What is this, alternate reality land? It was trading for $16 (albeit this was a low point) a share when Musk started his pump and dump scheme, which rocketed the value to 45 a share, which is the point that Musk decided he doesn’t want it and also began proceedings to dump stock.

There were ATH in the $45 range, but TWTR was on a clear downward trend.

You should maybe look at a stock chart instead of making silly, easily disprovable statements from memory like "ATH in the $45 range"? It nearly reached $80 in 2021... It spent several months above $60/share.

https://imgur.com/a/VsoZ7mD

I don't have quick access to share prices older than Jan 1st 2019 - but from that date through the date of Elon's first share purchase on Jan 31st, 2022 - Twitter's average price was was $44/share.

I only went back enough to look at the Musk nonsense. So I guess I should have worded “the highs in the several months leading up to twitter were around $45, but twitter tanked and was still trending down at $16 when musk started attempting to manipulate the market”.

We aren’t talking about when musk first purchased shares. We’re talking about when twitter was trading at $16 when musk attempted to then manipulate the stock market by stating he’d buy twitter, which shot twitter back up.
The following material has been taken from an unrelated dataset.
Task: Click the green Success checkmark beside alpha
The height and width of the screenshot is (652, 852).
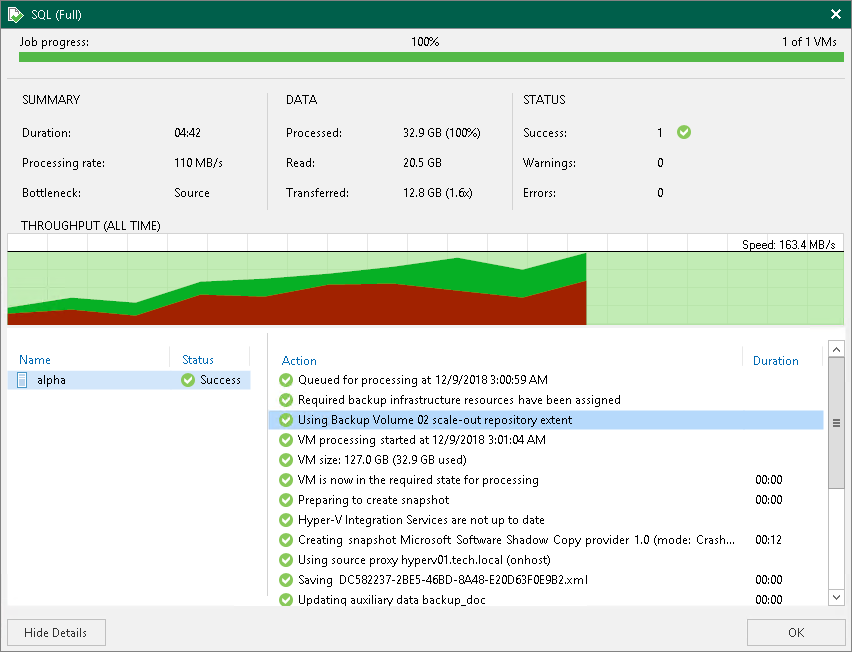Action: pyautogui.click(x=189, y=380)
You could make that argument except this is a stick someone said he’d pay $100k for to get attention, then the courts forced him follow through. Slightly different.
More like someone wrote a contract to buy a stick for $100k, took multiple steps including hiring bankers to raise financing to buy the stick for $100k, threatened to sue the seller of the stick if they didn't sell it to him for $100k and then eventually tried to back out..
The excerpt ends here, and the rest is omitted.